How to Identify Phishing Emails

What is Phishing?

Phishing is a cybercrime in which a target or targets are contacted by email, telephone, or text message by someone posing as a legitimate institution to lure individuals into providing sensitive data such as personally identifiable information, banking or credit card details, and passwords. The information is then used to access important accounts and can result in identity theft and financial loss.

If you believe your account may be compromised due to a phishing email, please change your password immediately and call IT Support Services at 530-898-4357. 

How can I identify Phishing?

Below are common tactics that you may notice in spam, phishing, or scam emails. Please be aware of these, and report any suspicious emails using the KnowB4 "Phish Alert" button in your email interface. 

1. Suspicious Email Address: Check the sender's email address. Often, phishing emails will come from a slightly altered or misspelled version of a legitimate email address. This may also include people contacting you from their personal email address, rather than their work or department email.
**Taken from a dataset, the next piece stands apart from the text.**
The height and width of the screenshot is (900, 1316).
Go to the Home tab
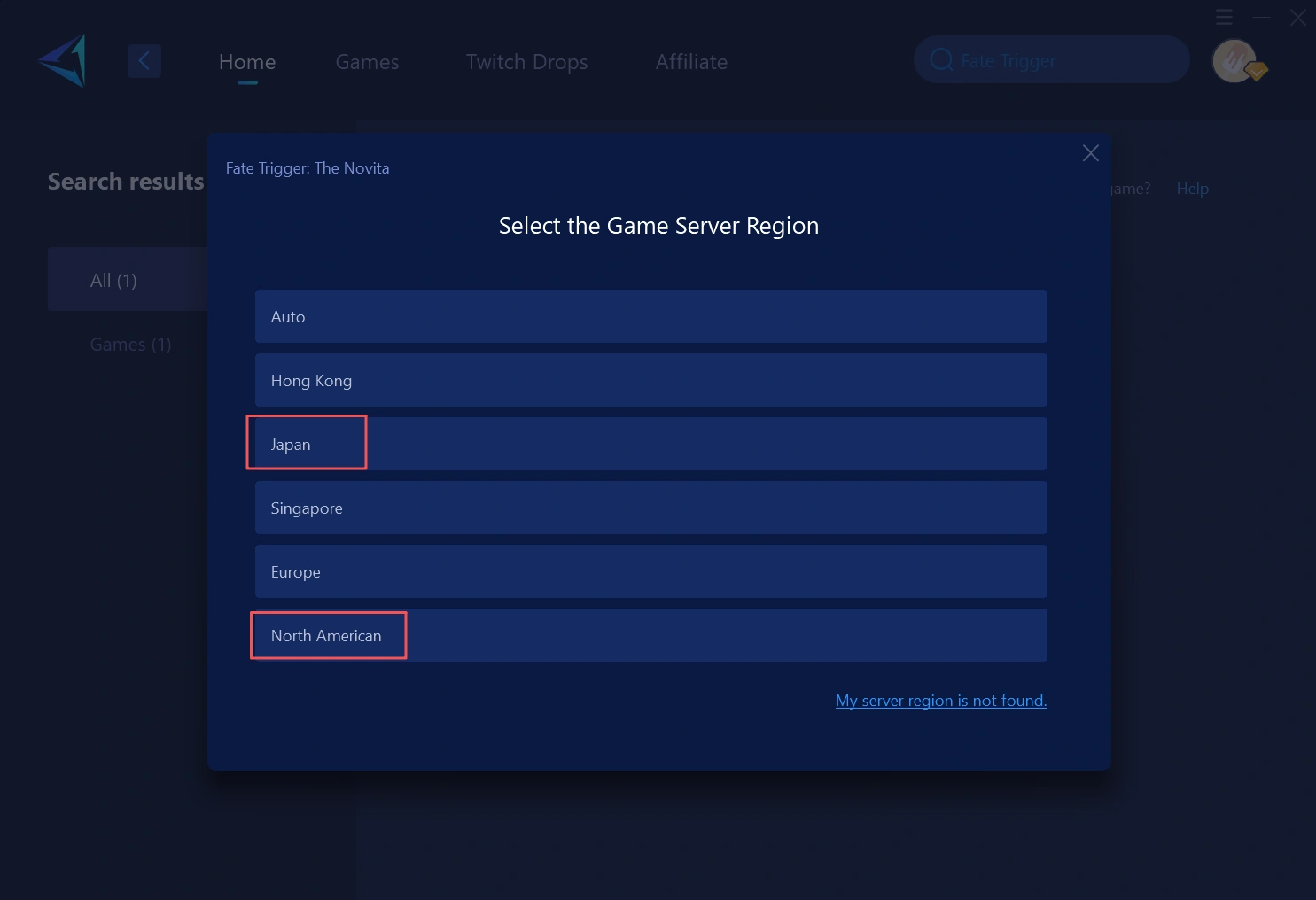tap(246, 61)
   • An example might be jsmith.csuchico@gmail.com

   • Technical or account related emails that come from a specific person instead of IT Support Services or Office of the Registrar may be fraudulent. 

2. Generic Greetings or Signatures: Phishing emails often will be targeted toward students specifically, so titles like "Dear Students" instead of using your specific name may be a questionable email. This could also be a generic sign off such as "Thank you, IT Admin"
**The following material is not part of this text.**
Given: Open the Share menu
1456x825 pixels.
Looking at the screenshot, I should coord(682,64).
3. Emails from Unfamiliar Senders: Some emails may pose as a department chair or director from a department you are not associated with.

4. Urgency or Threats: Scammers often create a sense of urgency or threat to prompt immediate action.
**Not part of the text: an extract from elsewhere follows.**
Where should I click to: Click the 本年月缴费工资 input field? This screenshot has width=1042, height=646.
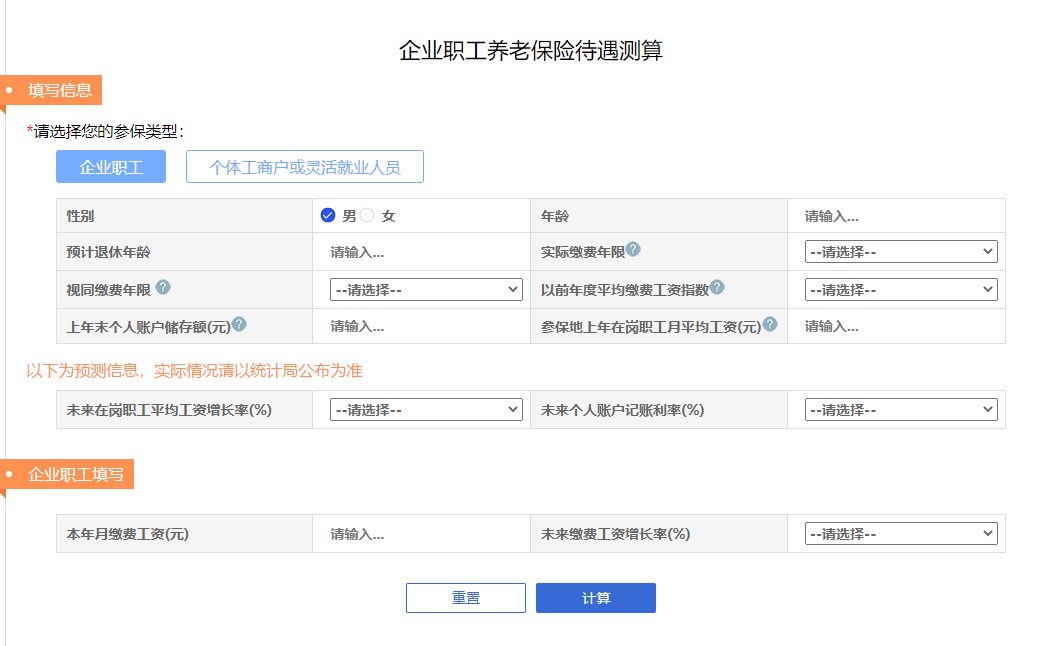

   • An example we've seen before are threats to suspend or delete your Chico State account or failure to receive financial aid.

5. Poor Spelling and Grammar: Many phishing emails contain spelling and grammatical errors.

6. Mismatched URLs: Hover over any links in the email without clicking on them to see the actual URL. If the link address looks suspicious or doesn't match the purported source of the email, it's likely a phishing attempt.

7. Unsolicited Attachments: Be cautious of unexpected attachments, especially from unknown senders. Never download files from suspicious emails. These can contain malware.

8. Request for Personal Information: Chico State will not request sensitive personal information via email.

   • This will include contact information, addresses, phone numbers, username, ID number, Social Security Number, banking or credit card numbers, or other personal information. You should never provide this information via email, online form, text message, etc. 

9. Too Good to Be True: Be skeptical of emails offering prizes, lottery winnings, or overly generous offers.

   • Often this will relate to job offers, financial aid, or other offers that seem to be extremely giving. 

10. Mismatched Email Signature: Sometimes, the name in the email signature doesn't match the sender's name or email address.

11. Unexpected Requests for Money: Be wary of emails asking for money transfers or payments, especially if they are unexpected or unsolicited.

    • This may come as a request for gift cards with promise of reimbursement or pay back. You should never deposit checks from unknown individuals.

What do I do if I was Phished?

If you believe your account may be compromised due to a phishing email, please change your password immediately and call IT Support Services at 530-898-4357. 

Here are some other tips if you believe your information may have been collected fraudulently: 

1. Change Passwords: Change the passwords for any and all accounts that may be compromised.
   • It is recommended to have different passwords for different accounts because if one is compromised, the others may as well. 
   • For security purposes, Chico State requires annual password changes to avoid security risks such as these.
2. Contact Financial Institutions: If you provided any financial information, deposited checks, or accepted money, contact your bank(s) as soon as possible.
3. Scan your device(s) for Malware: Run a full system scan on your devices using an anti-virus or anti-malware software.
   • These scans should detect anything malicious on your device. Some business may offer malware removal services that could assist with any potentially compromised systems.
4. Monitor Online Accounts: Keep an eye on other online accounts, including banking, social media, and email accounts for any unauthorized activity or suspicious login attempts. 
5. Turn on Multifactor Authentication: While Chico State requires the use of Duo for multifactor authentication on your account, this is not required on many other platforms. See if your accounts will allow you to turn on a feature like this. Typically, you can find it under the security settings.